Our People: Europe
Aidan Browne
Embedded Software Developer
Irland
Ich habe den Namen Moog zum ersten Mal in den 90er-Jahren in einer Stellenanzeige einer Zeitung gesehen, mit der ein R&D-Ingenieur gesucht wurde. Damals gab es in Irland kaum Arbeit. Ich habe mich dann beworben und bin nach Cork zu einem Einstellungsgespräch gefahren. Davor wusste ich nicht viel über Moog - das Internet war damals noch nicht verbreitet. Bei den Interviews stellte ich dann aber bald fest, dass Moog offensichtlich ein guter Arbeitgeber war. Die Leute, mit denen ich sprach - und das waren nicht gerade wenige - gaben sich alle ganz locker und offen. Ich hatte zwei Jahre Regelungstechnik studiert, und mein Hintergrund passte gut zu Moog Irland, wo Motorsteuerungen entwickelt werden. Ich hatte den Eindruck, dass ich hier die Möglichkeit haben würde, mich weiterzuentwickeln. Im Oktober 1990 fing ich dann bei Moog an - und bin immer noch dabei.
Inzwischen bin ich Embedded-Software-Entwickler. Es gibt vieles, was ich an meiner Arbeit mag, die Kreativität, die Entwicklung von Software für Antriebssteuerungen, zu sehen, wie die eigenen Lösungen beispielsweise in Flugsimulatoren zum Einsatz kommen.
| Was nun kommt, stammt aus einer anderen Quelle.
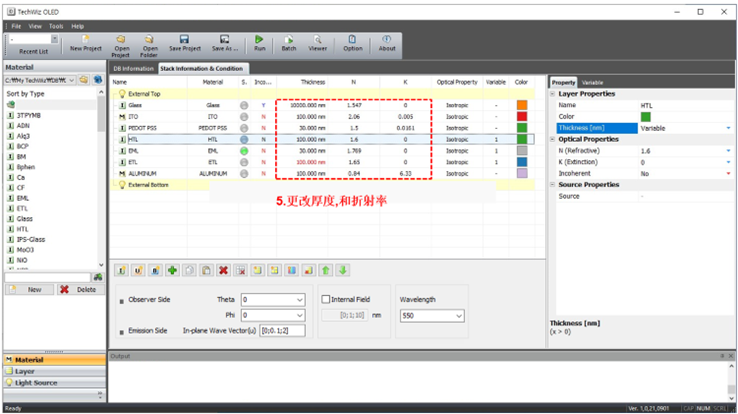Image resolution: width=738 pixels, height=414 pixels.
Task: Open the Batch tool in the toolbar
Action: pos(289,40)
Ich arbeite gerne im Team und habe schon in diversen Teams mitgearbeitet. Ich reise gerne, und ich hatte das Glück, eine Zeit lang in den USA arbeiten zu können. In einer anderen Kultur zu leben und neue Menschen zu treffen, das war eine wichtige Erfahrung für mich.
Seit ich bei Moog bin, gab es eine Menge schöner Erlebnisse. Am besten war aber der erste Systemtest eines Flugsimulatorantriebs bei CAE. Bis dahin hatten wir den Aktuator auf Rädern bewegt. Bei dem Test konnte ich dann zum ersten Mal in einem echten Simulator sitzen, der sich bewegte - wirklich cool.